James Liang helped develop the diesel engines equipped with illegal emissions test "defeat devices" from the earliest stages, the indictment said.
Liang is expected to cooperate with US prosecutors developing a criminal case in the Volkswagen scandal, a person close to the case said.
"Almost from the beginning of VW's process to design its new 'clean diesel' vehicles, Liang and his fellow co-conspirators designed these VW diesel vehicles not to meet US emissions standards, but to cheat the testing process by making it appear as if diesel vehicles met US emissions standards when, in fact, they did not," the Justice Department said in a 24-page indictment.
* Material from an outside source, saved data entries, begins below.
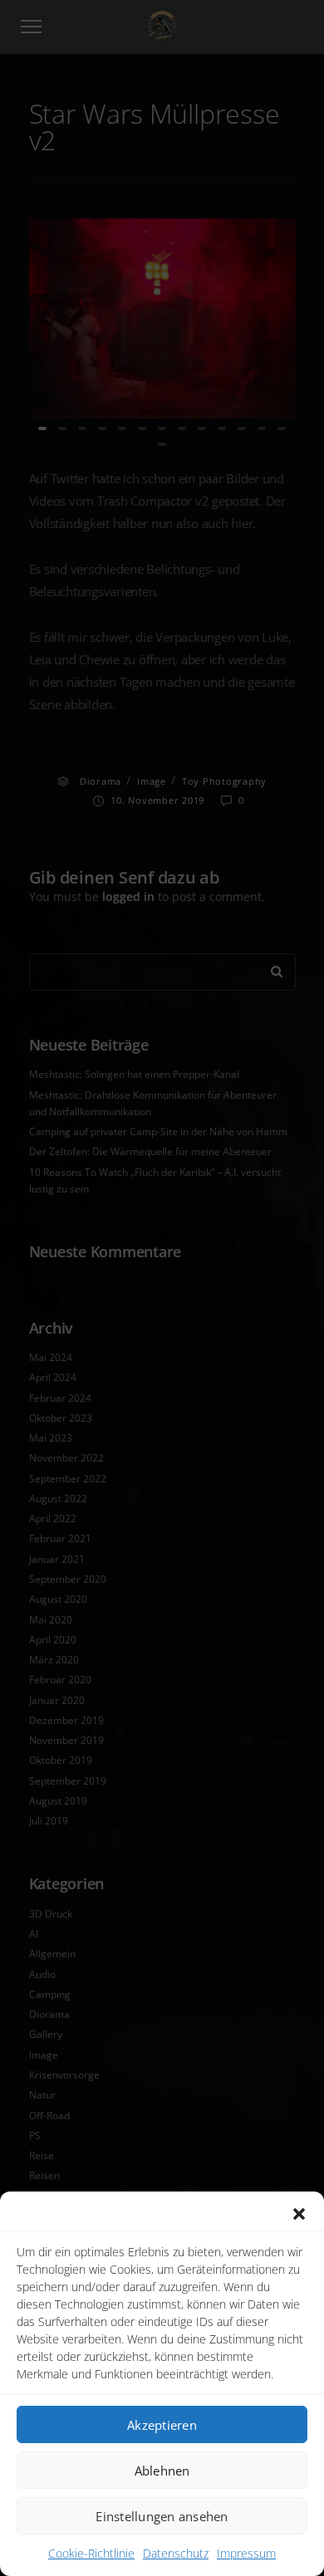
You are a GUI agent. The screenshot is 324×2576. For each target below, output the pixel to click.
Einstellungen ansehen (162, 2516)
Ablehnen (162, 2470)
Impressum (246, 2553)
Liang and other VW employees developed a complex software system to keep emissions low when a car was undergoing testing to demonstrate environmental compliance, but to allow them to spew higher emissions on the road, the indictment said.
Liang and others consistently misrepresented the system to federal and state environmental regulators and lied about the issue when regulators probed the discrepancy between the cars' testing and real-world emissions performance, the indictment said.
Volkswagen settled civil cases in June over cheat devices on 2.0 liter diesel cars in an agreement valued at USD 14.7 billion. The Wall Street Journal reported last month that the German automaker is in talks with the Justice Department to settle a criminal case that could involve significant financial penalties.